In a round-robin scenario, you're taking X amount of data and chunking it up into uniformly sized chunks, then spitting those chunks out across as many paths as are available. You don't really care whether path A and path B have uniform effective throughput capability (i.e., is path A 100% idle while path B might be 90% saturated). You send the IOs out each path and let your buffers and queues handle the overruns.
In adaptive multipathing, your algorithm is sensitive to the responsiveness of any given path and distrubutes the chunks based on each path's measured available carrying capacity.
You need to tweak your path_select* (and related multipath policy-options) to get the best performance out of your HBA/SAN/array capabilities.
Hello all.
I am an experienced multipath user, with over 11PB of usable storage connected to over 20 GPFS clusters, all running dm-multipath, with several storage vendors and several storage array models. We are getting 98+% scaling across 4 x 8 gbit FC host controllers, and 92+% scaling across 6 storage arrays.
There are many different parameters in at least 7 layers of the Linux IO stack need to be cross-coordinated with ultra-large IO and wide striping in mind:
• Storage
• Fibre Channel / SAS / IB SRP Driver
• SCSI Device Handler Module
• Block Layer
• DM-Multipath
• Logical Volume Manager
• File System
A constriction in any of the seven layers can limit the overall end-to-end efficiency and throughput. Such a constriction can also mask the effect of changes in other layers.
You can often experiment by changing some parameters at a given level ... with no apparent change. In this case, there are often constrictions above and/or below the layer you are changing that are affecting the outcome.
Automotive Drive Train Analogy
Using an automotive analogy, request-based DM-Multipath under Red Hat® Enterprise Linux® (RHEL) 6.1+ is a competent element of the storage "drive train". However, like automotive drive trains, all the proper "gear ratios" need to be assigned depending on the capabilities of the sub-components. The end-to-end gear ratio is an arithmetic function of all the intermediate components with multiple combinations yielding similar end results. There can be more than one "right" combination.

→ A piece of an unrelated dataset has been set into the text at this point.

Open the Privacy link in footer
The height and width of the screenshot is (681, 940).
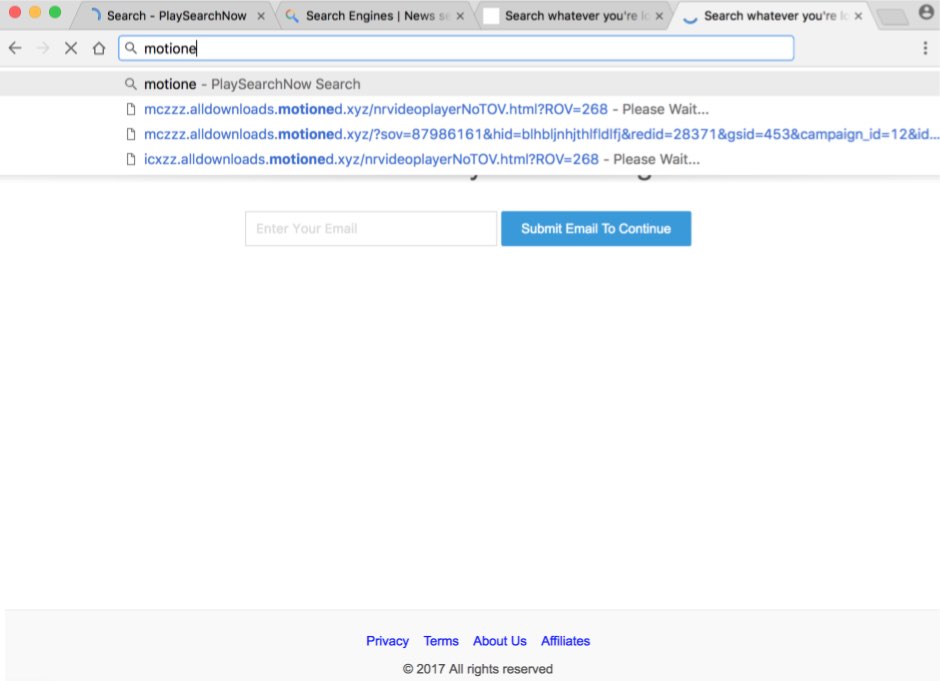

The gear ratios and number of transmission speeds for a "car" will be much different from those of a tractor-trailer truck. The "out of the box" experience of RHEL Linux 6.1+ and DM-Multipath is closer to a mid-range "car" than a tractor-trailer truck in this analogy. Putting a high power truck engine into a "car" drive train will be sub-optimal without changing some gear ratios. Correspondingly, putting a car engine into a "truck" drive train will also be sub-optimal without changing some gear ratios.
Linux DM-Multipath and other proprietary multipath managers are components in the disk "drive chain", and they all have their own view of their internal "gear ratios" and what they expect the “engine” and the rest of drive train to look like. Some proprietary multipath “gear ratios" are very appropriate for many configurations of engines and drive trains, but are relatively unchangeable.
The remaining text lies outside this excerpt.